The term 'six races,' of course, has always been a misnomer, since the Portuguese, who are one of the six, should really be subsumed under the Europeans - but that is a minor point. For well over thirty years now, children in school have been taught about the cultural contributions to the society of the so-called six races, and the history of each at some level both before and after arrival. And it is difficult to see how it could have been otherwise. The various ethnic groups arrived here in chronological sequence, and only shared the same space - although not necessarily the identical historical experience - from the middle of the nineteenth century onwards. As such, therefore, it is impossible to understand at a practical teaching level how the various groups could not be distinguished to children.
Culturally speaking too, the different peoples brought sometimes quite disparate traditions to this country, which are still in evidence today. Furthermore, as the ERC well knows, our multi-faith society is also explained by the arrival here of groups from different continents. If we do not teach about the 'six races,' are we not showing disrespect to all of them, and the contributions they have made to this country?
It is surely difficult for children to recognize the inherent dignity of their culturally different neighbours, if there is an ignorance about their beliefs and ways. And while some of the religious holidays have attracted participation at one level or another across the ethnicities, it would constitute a lack of respect for the relevant faith not to teach pupils the specific religious origins of those festivals, and the import they have for believers.

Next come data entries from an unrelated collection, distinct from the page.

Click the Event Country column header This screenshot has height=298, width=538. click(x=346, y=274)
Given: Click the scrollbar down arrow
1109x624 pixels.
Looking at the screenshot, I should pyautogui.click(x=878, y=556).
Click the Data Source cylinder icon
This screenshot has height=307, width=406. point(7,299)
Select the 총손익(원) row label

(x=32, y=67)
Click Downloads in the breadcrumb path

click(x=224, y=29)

If teaching the history and cultural traditions of the 'six' in school leads to social division and inter-ethnic tension, then this country is in a very bad way indeed. One suspects, however, that this is not exactly what the ERC had in mind when it made its statement, and that what was intended, and the form in which it was expressed, were not quite in consonance. This is suggested by their second statement, which, as already noted, appears on the face of it to be out of harmony with their first. It may be that the only message which the commission wanted to convey was that children should be encouraged to see that no matter what their ethnic/cultural differences, everyone has intrinsic humanity. If so, it is certainly on the right track.

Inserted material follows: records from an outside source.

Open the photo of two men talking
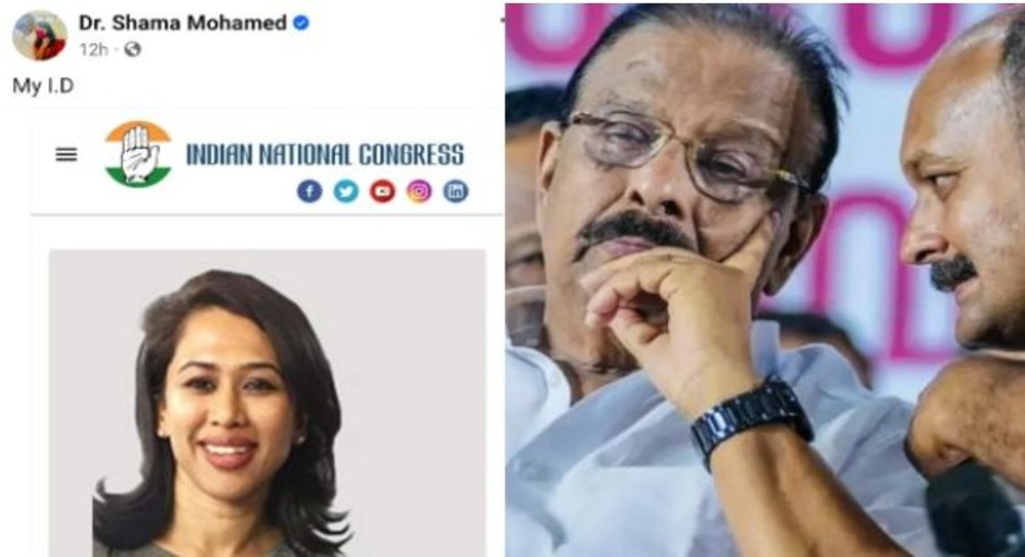The image size is (1025, 557). point(765,279)
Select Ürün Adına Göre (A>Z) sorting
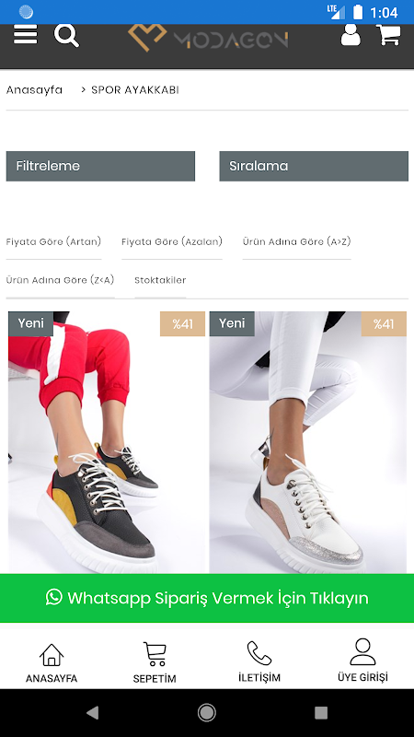Viewport: 414px width, 737px height. pyautogui.click(x=296, y=242)
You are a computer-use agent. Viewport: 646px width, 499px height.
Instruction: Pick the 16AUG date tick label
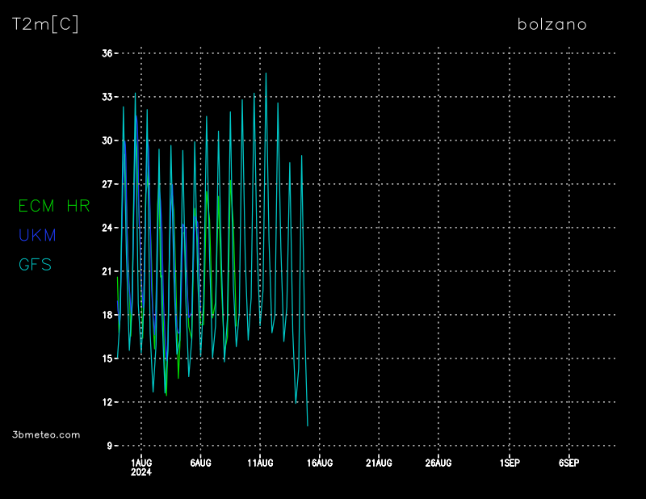[319, 463]
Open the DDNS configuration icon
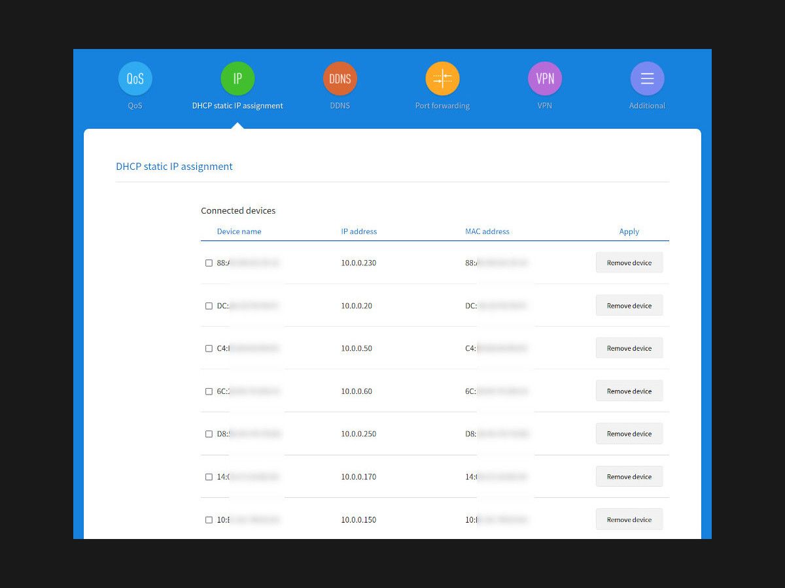Image resolution: width=785 pixels, height=588 pixels. click(x=340, y=77)
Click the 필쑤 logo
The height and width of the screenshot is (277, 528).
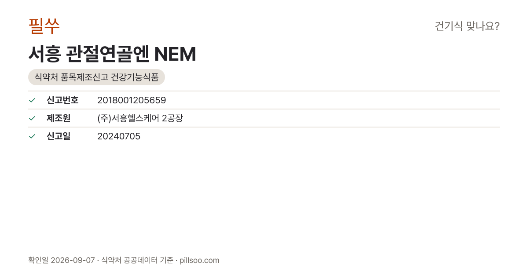click(44, 26)
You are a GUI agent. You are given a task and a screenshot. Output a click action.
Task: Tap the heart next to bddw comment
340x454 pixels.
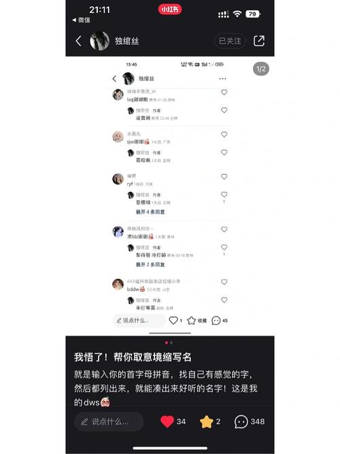224,282
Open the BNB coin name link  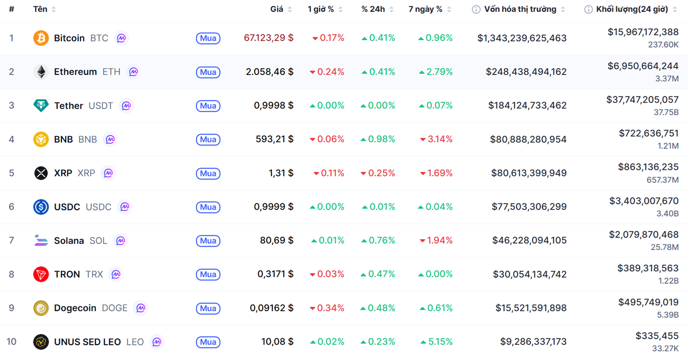[x=64, y=140]
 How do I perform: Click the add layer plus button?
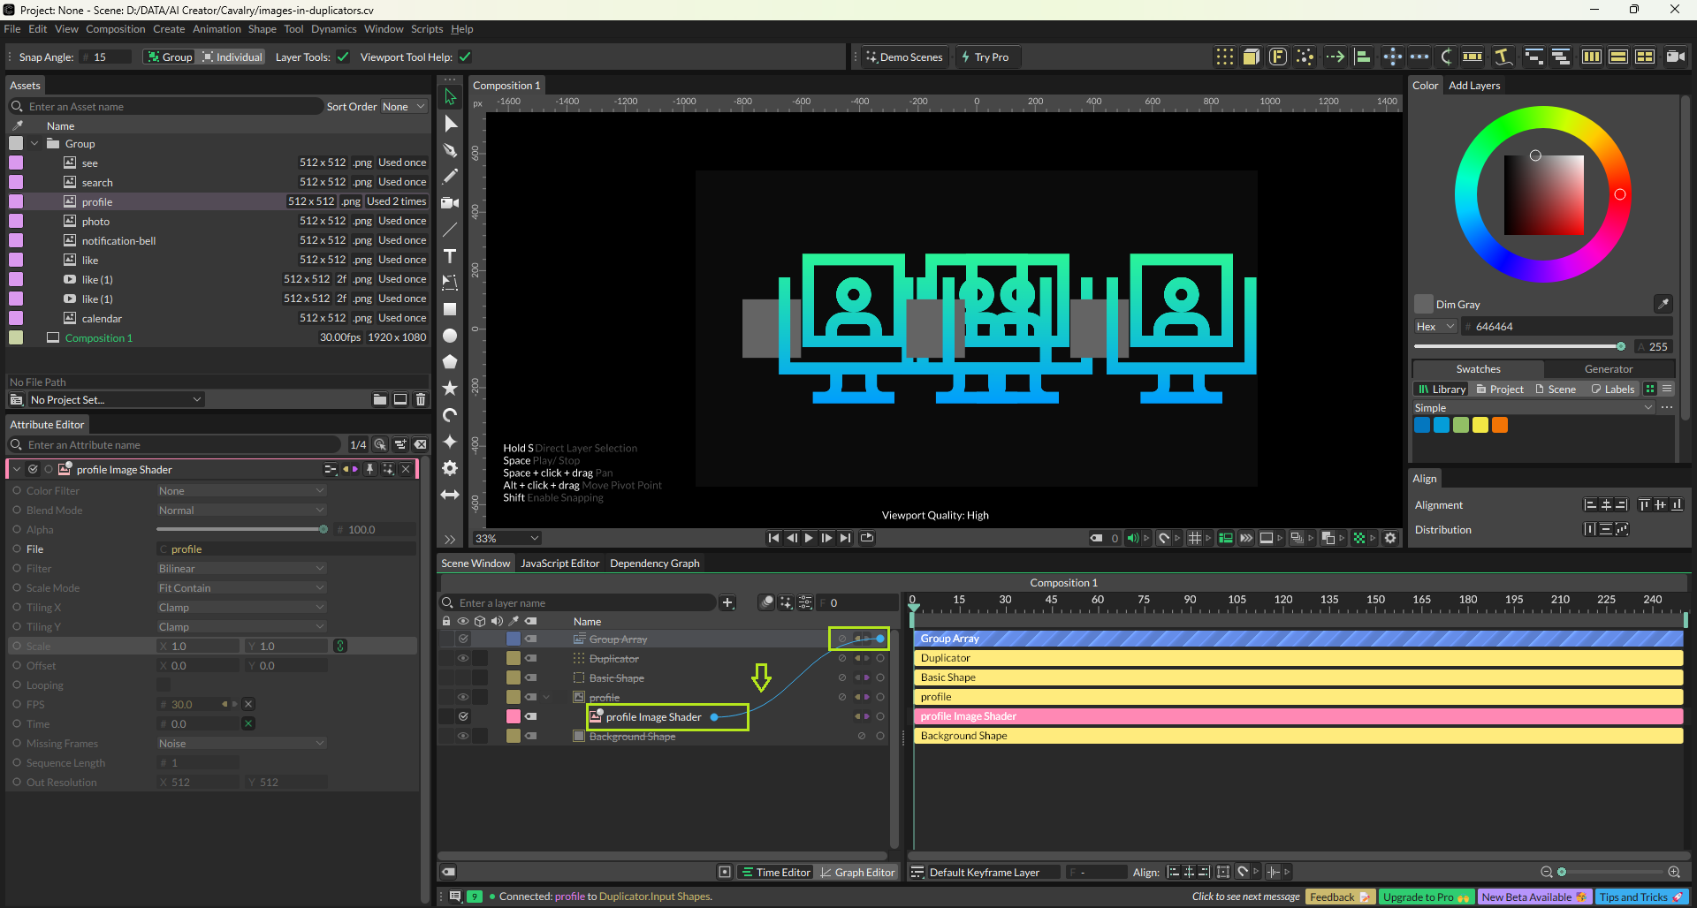[727, 602]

It is true that we have not yet explored the full dimensions of how a multi-cultural society in our context should work, or had discussions on what the core values are - moral values in particular - which give us an overarching Guyanese identity. One suspects that national identities, like nations, evolve, rather than are consciously fashioned. In the meantime, teaching children about the history, beliefs and cultures of the 'six races' is not in and of itself what will cause alienation and lack of understanding between the groups; that process is more likely to begin with lack of knowledge in the first instance, rather than the contrary.